> Short task
Which lines below contain the word "caption"? Locate each one and copy it out in full.

> Data listing
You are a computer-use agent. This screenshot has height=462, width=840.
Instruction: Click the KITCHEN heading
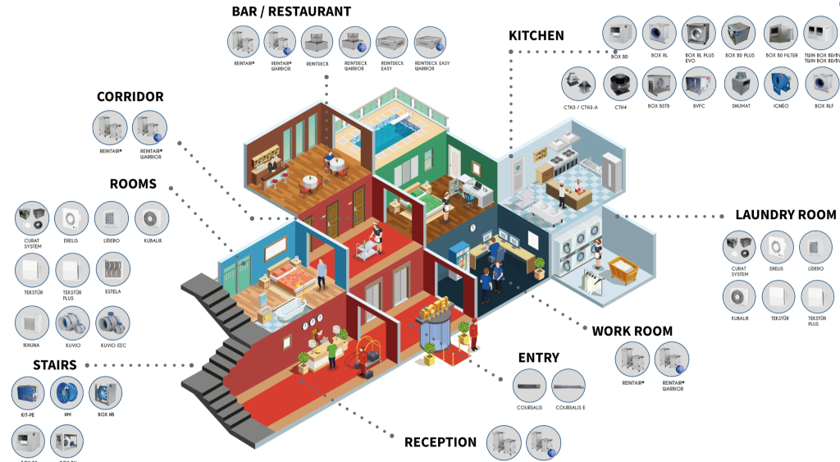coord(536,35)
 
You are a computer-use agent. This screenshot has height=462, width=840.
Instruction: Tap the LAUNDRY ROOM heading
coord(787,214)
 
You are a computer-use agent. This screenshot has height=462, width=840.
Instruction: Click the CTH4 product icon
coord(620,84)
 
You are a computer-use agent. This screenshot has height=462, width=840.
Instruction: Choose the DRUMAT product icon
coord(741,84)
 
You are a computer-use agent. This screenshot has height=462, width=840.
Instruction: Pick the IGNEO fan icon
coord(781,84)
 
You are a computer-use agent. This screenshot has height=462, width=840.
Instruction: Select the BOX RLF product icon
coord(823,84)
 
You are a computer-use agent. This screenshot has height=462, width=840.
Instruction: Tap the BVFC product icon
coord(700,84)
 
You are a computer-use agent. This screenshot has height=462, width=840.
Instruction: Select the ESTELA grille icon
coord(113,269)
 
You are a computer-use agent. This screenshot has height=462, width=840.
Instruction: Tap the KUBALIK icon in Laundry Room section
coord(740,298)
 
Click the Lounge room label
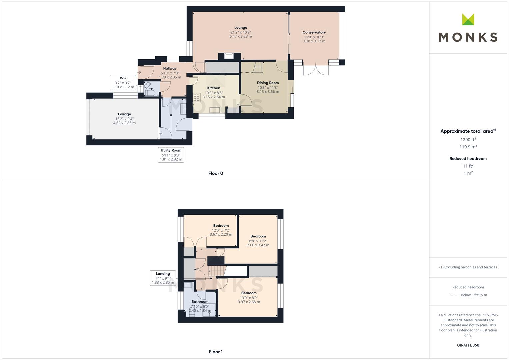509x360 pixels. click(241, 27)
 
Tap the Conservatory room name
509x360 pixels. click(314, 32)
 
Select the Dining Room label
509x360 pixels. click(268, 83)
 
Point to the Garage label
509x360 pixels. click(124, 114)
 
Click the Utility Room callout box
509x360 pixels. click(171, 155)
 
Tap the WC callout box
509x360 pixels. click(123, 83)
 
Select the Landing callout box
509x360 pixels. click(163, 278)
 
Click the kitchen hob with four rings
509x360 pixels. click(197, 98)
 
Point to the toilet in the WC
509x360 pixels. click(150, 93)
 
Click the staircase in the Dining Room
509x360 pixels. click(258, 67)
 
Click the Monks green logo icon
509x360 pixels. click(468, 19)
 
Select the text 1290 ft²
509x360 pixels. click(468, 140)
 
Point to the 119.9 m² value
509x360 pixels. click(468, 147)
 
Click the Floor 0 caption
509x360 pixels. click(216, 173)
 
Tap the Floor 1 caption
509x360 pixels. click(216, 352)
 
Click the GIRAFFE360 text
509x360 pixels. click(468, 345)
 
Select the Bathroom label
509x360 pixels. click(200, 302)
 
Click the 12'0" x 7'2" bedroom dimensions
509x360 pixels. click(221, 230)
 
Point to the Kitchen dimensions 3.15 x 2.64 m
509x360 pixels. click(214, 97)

> Task output
Click the Floor 0 caption
Tap the Floor 1 caption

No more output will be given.